Akka applications act as their own in-memory, durable database that can support 100s of millions of concurrent users and terabytes of data. Multi-region stateful applications at gigantic user and data scale enables smoother latency, no downtime disaster recovery, no downtime upgrades, and cross-cloud migrations.
A multi-region application is one where its logic and data are accessible in multiple locations, usually across a WAN where traditional clustering protocols are inefficient.
A region, in this context, is a location where the application has an exposed service endpoint and a unique URL (DNS entry) to access it. Akka enables operators to have their applications operate in three modes:
Multi-region stateful applications that maintain their elasticity and resilience properties are not offered by your database or cloud native infrastructure. How did we do it?
For stateless applications, each application can have many instances in different regions and can reasonably scale out elastically by adding compute and the number of application instances. Within a single region, Akka load balances the incoming request traffic to an available instance. End users to the API of the application take responsibility for determining which region they access and are likely to use a solution like Route53 from AWS.
For stateful applications that act as their own in-memory database, those applications must reliably replicate their state changes between regions and then ensure end-user traffic is routed to the correct region and instance that can read or write the data the client specified. There is no shortage of reliability, performance, and durability concerns that must be addressed.
Stateful Akka applications scale horizontally by automating the sharding of the data across a cluster of instances running within a single region. Akka’s infrastructure determines how many instances should exist. Each instance acts as the system of record for the entity it represents, with each instance sharded to represent different slices of data for that type.
In this example, if an application had 60 unique pieces of data (think of them as 60 unique rows in a database), then Akka would split half of the data into the first instance and the other half of the data in a second instance. The Akka application shards from within, determining which data goes into each location. For performance reasons, it’s usually the case that data remains in the instance it was created within. If the amount of data the application represents is more than the memory allocated to the instances, then the least accessed data is passivated into persistence and reactivated if an end user request for that data is made. Akka also performs routing from within, so as end user traffic requests to read or write to a specific data item, Akka directs the traffic to the instance that houses the right data item.
As demand and traffic increase, Akka increases the compute and memory available to serve the application. As nodes come online, Akka rebalances the shards over the nodes in a cluster. The opposite process occurs as nodes are taken offline as traffic reduces.
Within a single region, these capabilities are automated through the Akka runtime. The Akka runtime is also enabled from within the application, executing as an embedded kernel compiled into your application’s core to enable your application’s participation in a networked cluster. Akka clustering is, therefore, also enabled from within, allowing stateful applications within your service to discover, join, participate, and leave a cluster. This happens automatically and across a variety of networking boundaries without installing a service mesh or other connectivity backbone. Effectively, each Akka application has its own embedded cluster membership and service mesh backbone operating from within.

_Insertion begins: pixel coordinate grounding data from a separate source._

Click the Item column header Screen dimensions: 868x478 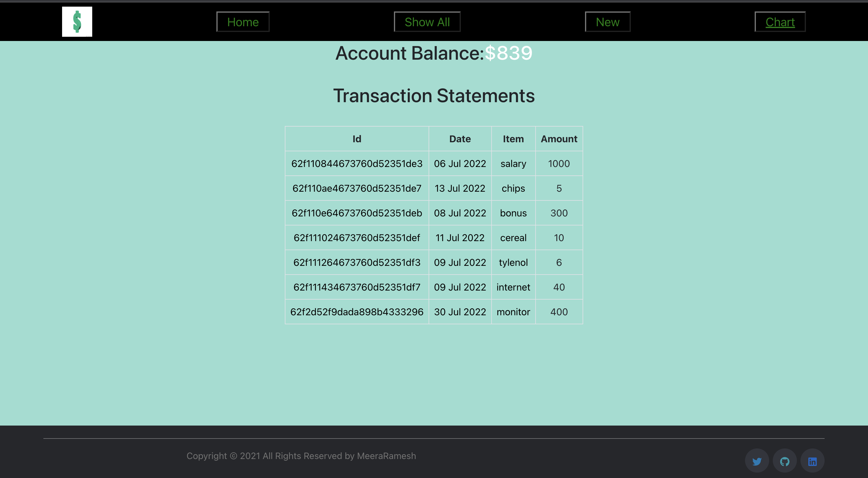click(x=513, y=138)
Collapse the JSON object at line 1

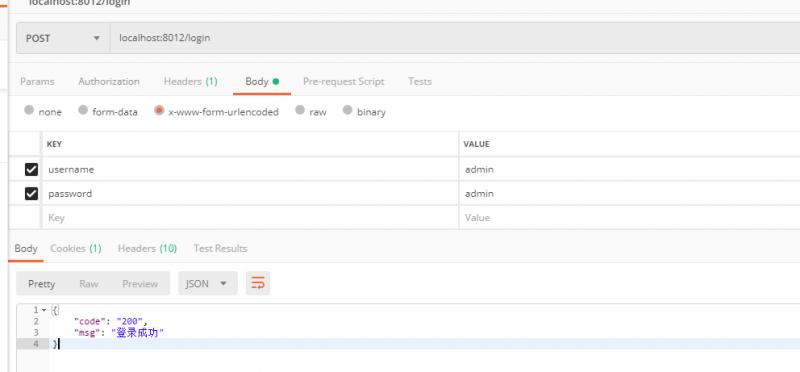point(44,310)
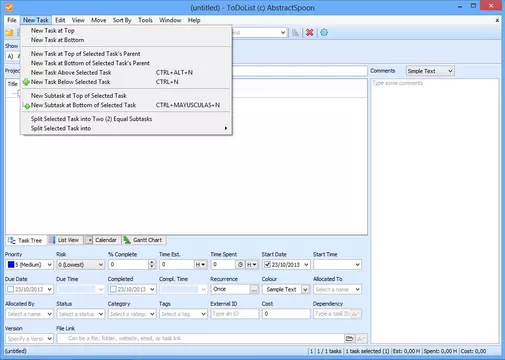Enable the Due Date checkbox
The height and width of the screenshot is (360, 505).
(10, 289)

The Akka runtime and its clustering are designed to operate across WAN networks, though in Akka’s operating environments, it’s deployed within a single LAN with cross-LAN communication handled by cross-cluster coordination. Akka creates a ring of nodes to operate your application instances. The data’s location within the cluster is gossiped throughout the cluster and held within more than one member node to offer routing redundancy and failover.
Your application’s state is tracked on a networked (and persisted) event log where each event represents an incremental change to the application’s state. Services with data instances (entities) can be restored from a hardware or network failure by replaying the events of the entities, with the terminating event restoring the entity to its last state. As the event log grows in length and complexity, Akka periodically snapshots the state of an entity which can be used as a starting point to replay events more rapidly than replaying all events from their origination date.

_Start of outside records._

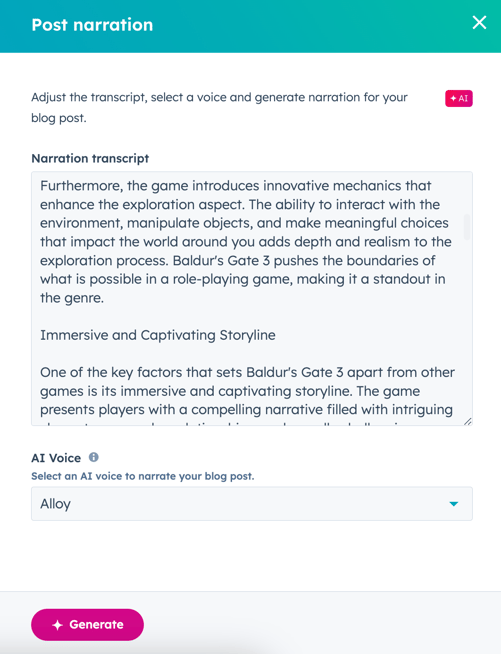Screen dimensions: 501x654
Task: Click the sparkle icon on Generate button
Action: point(58,625)

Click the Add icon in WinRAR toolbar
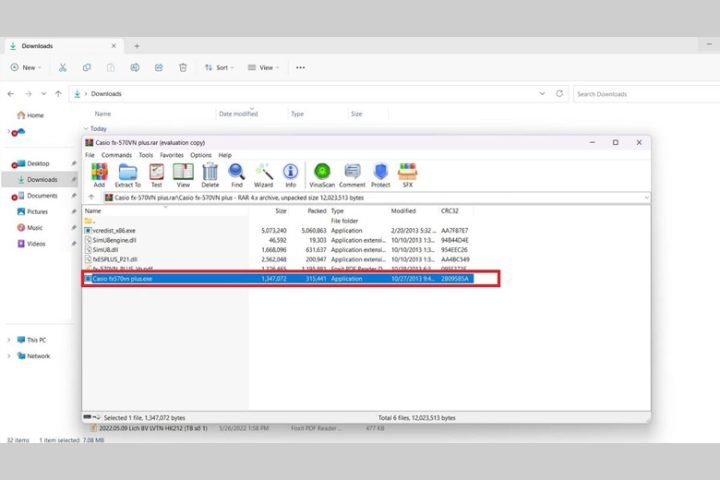point(99,173)
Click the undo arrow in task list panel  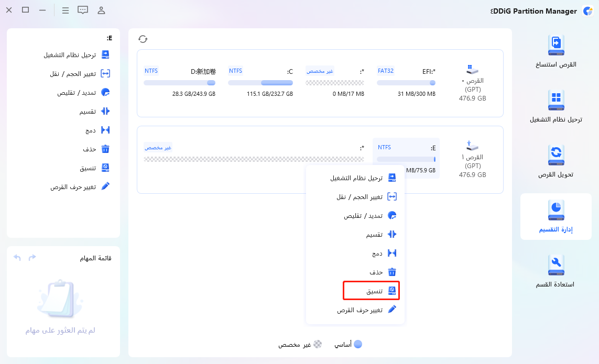tap(17, 258)
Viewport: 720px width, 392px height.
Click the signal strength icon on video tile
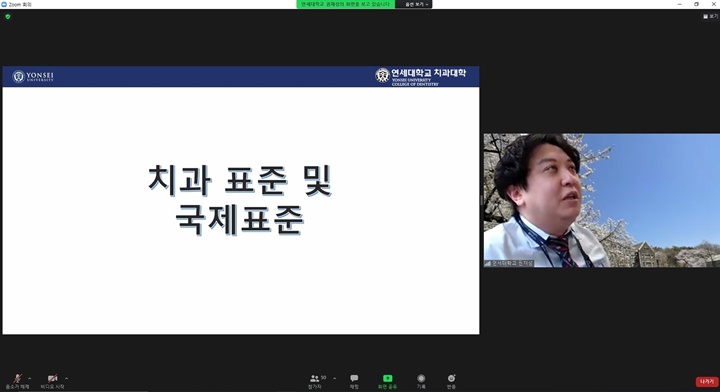[488, 263]
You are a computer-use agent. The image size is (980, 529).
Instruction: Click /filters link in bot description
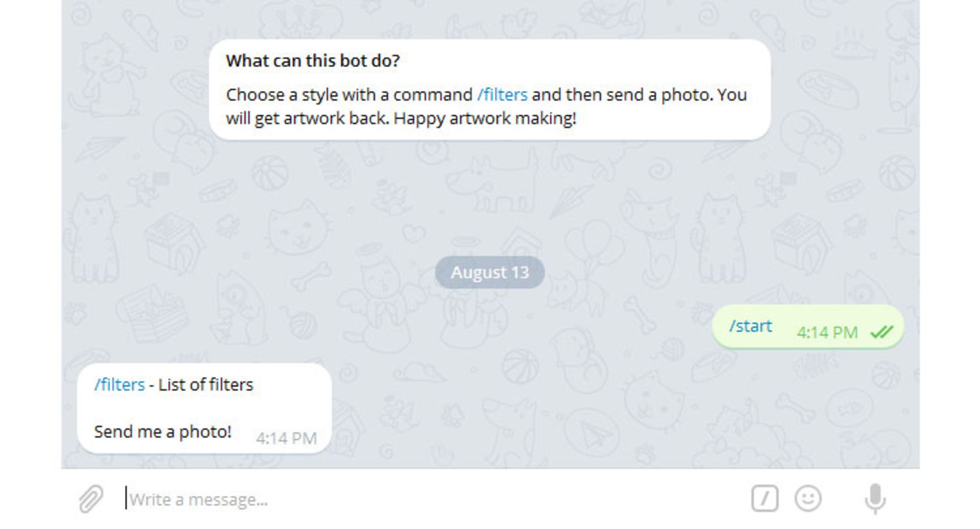point(502,95)
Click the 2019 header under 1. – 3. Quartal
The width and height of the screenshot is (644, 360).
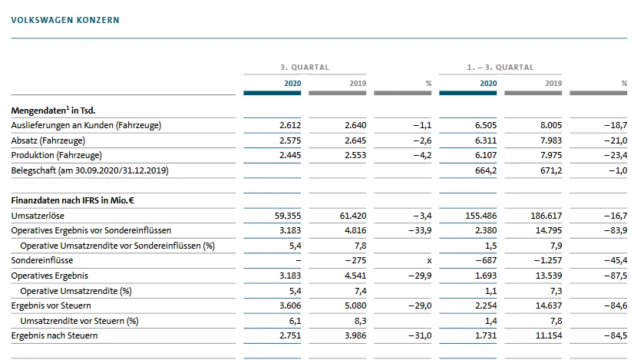click(553, 82)
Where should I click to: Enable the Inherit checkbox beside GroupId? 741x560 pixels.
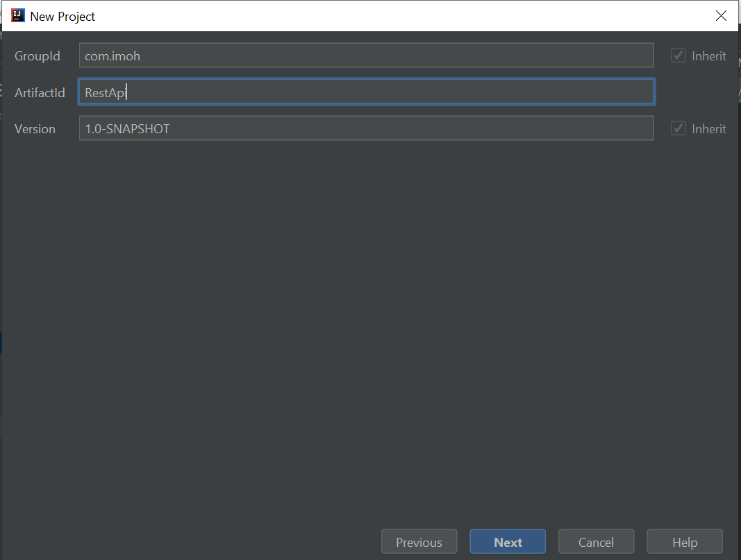(x=678, y=55)
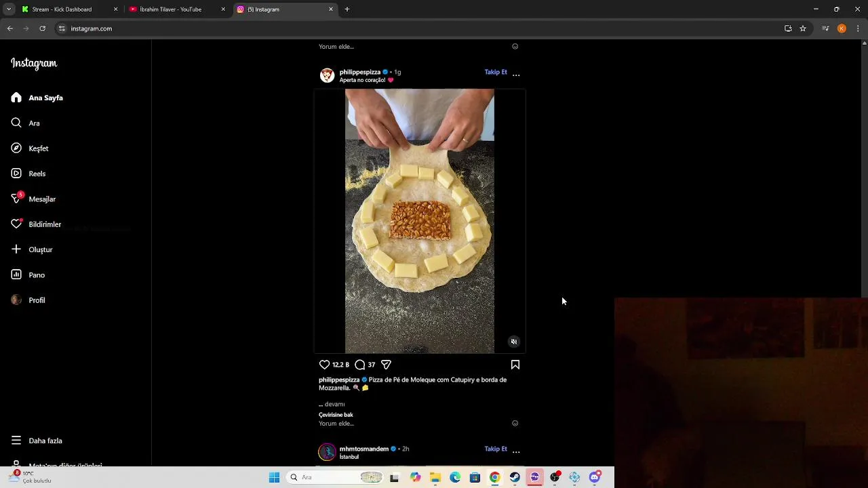
Task: Open Bildirimler notifications
Action: tap(45, 224)
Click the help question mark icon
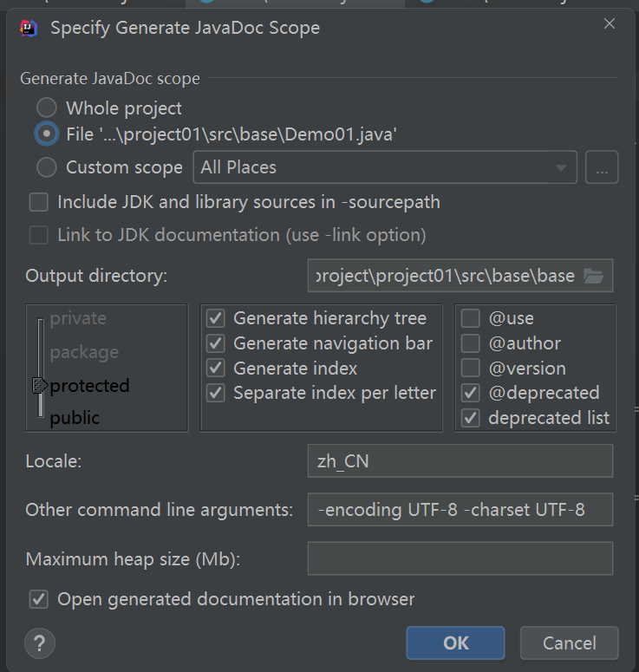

Events that track the state changes for your entities are automatically persisted into append-only data stores within the same region. In a failure scenario where all nodes for a cluster are destroyed, the entire application and all of its data instances can be recovered by loading and replaying events from the persistence store.
Fun fact: Akka not only shards the data within the memory of the nodes it runs in, but also can shard the persistence stores that data is stored into across (up to) 1,024 different data stores. By persisting sharded events across many stores, the overall system’s capacity and IOPS dramatically improves and this is an essential component to how we lower infrastructure fees (12 smaller databases are cheaper than 1 large one) and obtain 1.4M IOPS for a single application.

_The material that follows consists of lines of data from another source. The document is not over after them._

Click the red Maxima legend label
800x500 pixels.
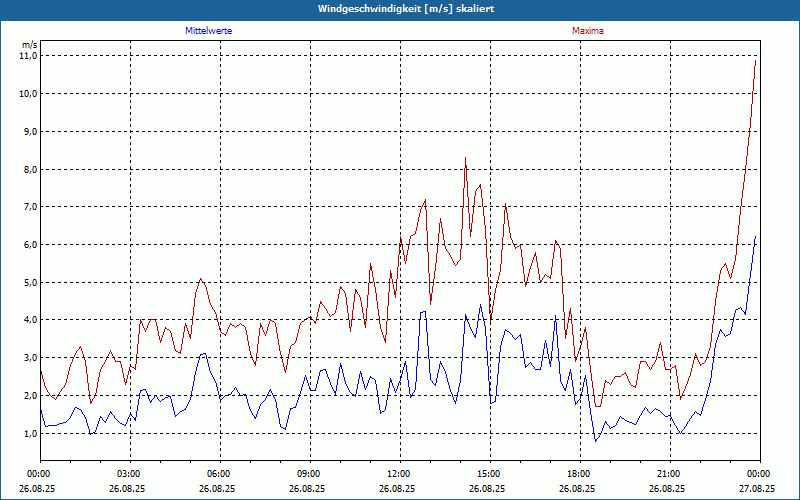588,31
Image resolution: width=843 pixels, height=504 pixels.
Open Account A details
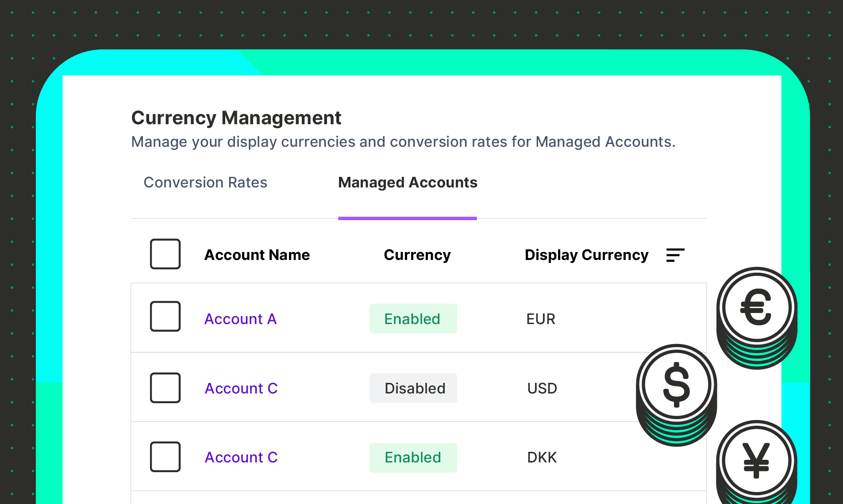coord(240,319)
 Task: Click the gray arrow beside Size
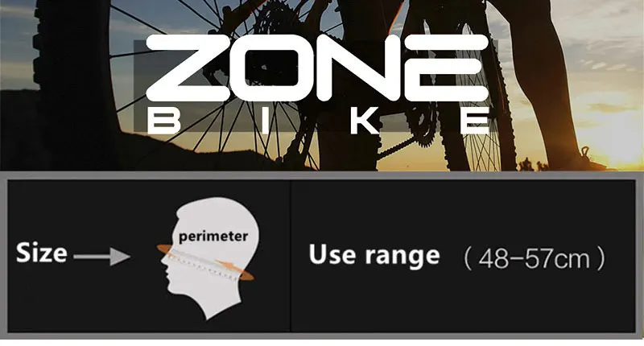click(x=102, y=257)
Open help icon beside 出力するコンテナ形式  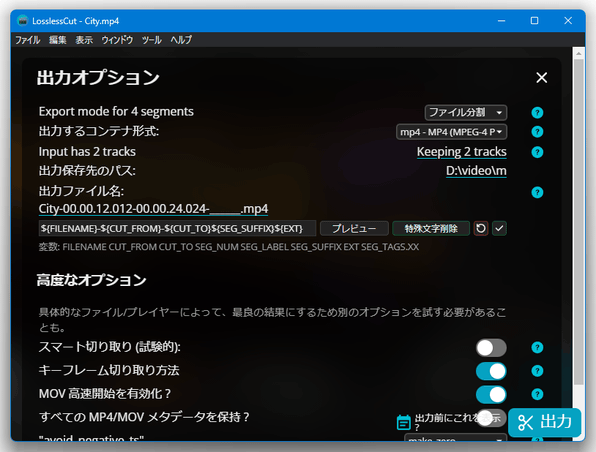tap(537, 132)
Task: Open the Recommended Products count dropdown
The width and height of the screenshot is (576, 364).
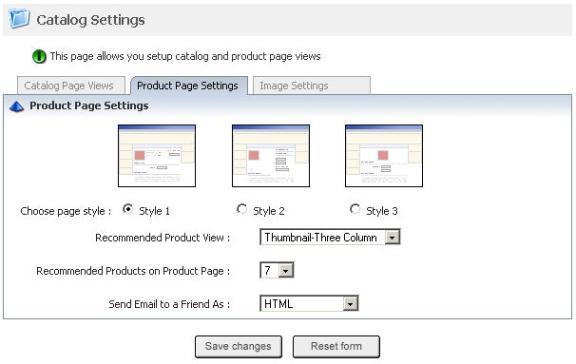Action: point(277,270)
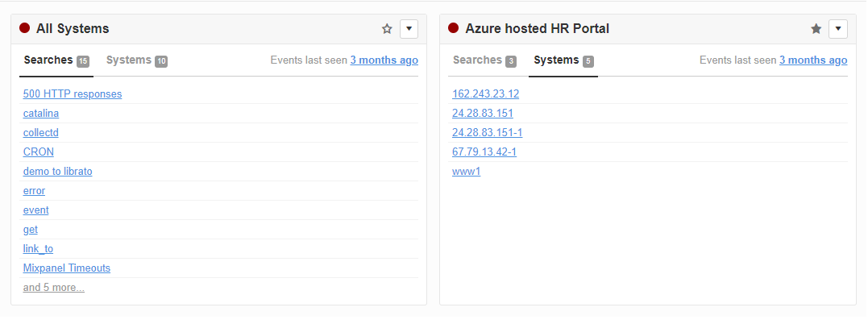Open the CRON saved search
Viewport: 868px width, 324px height.
[39, 152]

The event log is both persisted and networked. Events are advertised across the network and can be subscribed to by other services or brokers. Your application’s data events can be streamed for real-time consumption or piped into a messaging broker, like Kafka, for durable consumption by third parties.
Beyond dynamic scaling within a region, the Akka runtime is also responsible for managing the scheduling of your application instances, how data is sharded and rebalanced within the region, and end user traffic routing to the correct shard. It also streams events from your service instances to other services through service-to-service eventing.
Service-to-service eventing is a special type of brokerless messaging embedded within Akka. Much the way that Akka is clustered from within, Akka applications are also messaged-from-within and can provide reliable, asynchronous, sequenced, and guaranteed delivery of messages from one application to another. For applications built with the Akka SDK, service-to-service eventing is automatic and can be used for applications sending messages between each other … or … replicating an application’s event log to another location – such as a region!
When your application is configured to replicate across different regions, each region receives a complete replication of the event log. Your application is running different Akka clusters within each region, and each cluster automatically persists the events that are received into their local persistence store. Users within a region are then able to read and write to the same data instance that was available in the originating region.
Routing
Akka offers two types of routing for read-replicated instances. In the static (default) configuration, you can designate a single region as the primary where all writable data instances reside and all other regions are merely holding read replicas. In the dynamic configuration, it’s expected that clients who will read data will likely be located in the same region that the data was created. With dynamic routing, the writable version of your data remains in the region it was created. This allows for each region to have some data that is writable, and then read replicas are sent to other regions. If a request from an end user to modify data is sent to the region that has a read-only copy, Akka handles the routing to forward the request to the region that holds the writable version of that data. In the replicated write scenario, each instance within each region is writable and additional routing is not required.
Federation
Federation is the coordination of multiple regions acting as a single substrate - discovery, registration, and connectivity that enables secure gRPC connections between multiple regions that your services treat as a single cloud.
Federation is possible regardless of where the region runs, whether it’s at Akka.io Serverless, a region you set up with BYOC, or a Self-Hosted region. Once regions have been federated, your projects can then individually map to one or more regions. Regions can be added or removed dynamically, and there are emergency modes where a rapid regional shutdown can occur. A regional shutdown requires that end user traffic to that region is terminated, all replication events are completed, and then an orderly wind down can be completed.
Deployment
Akka applications are built into microservices that are packaged in Docker images and hosted within a registry. Akka provides an embedded registry for each region, and you can optionally configure an external registry to host your images. Each region gets its own Akka image registry. At deployment, Akka coordinates the availability of your application’s image becoming available within the registry operating within each region.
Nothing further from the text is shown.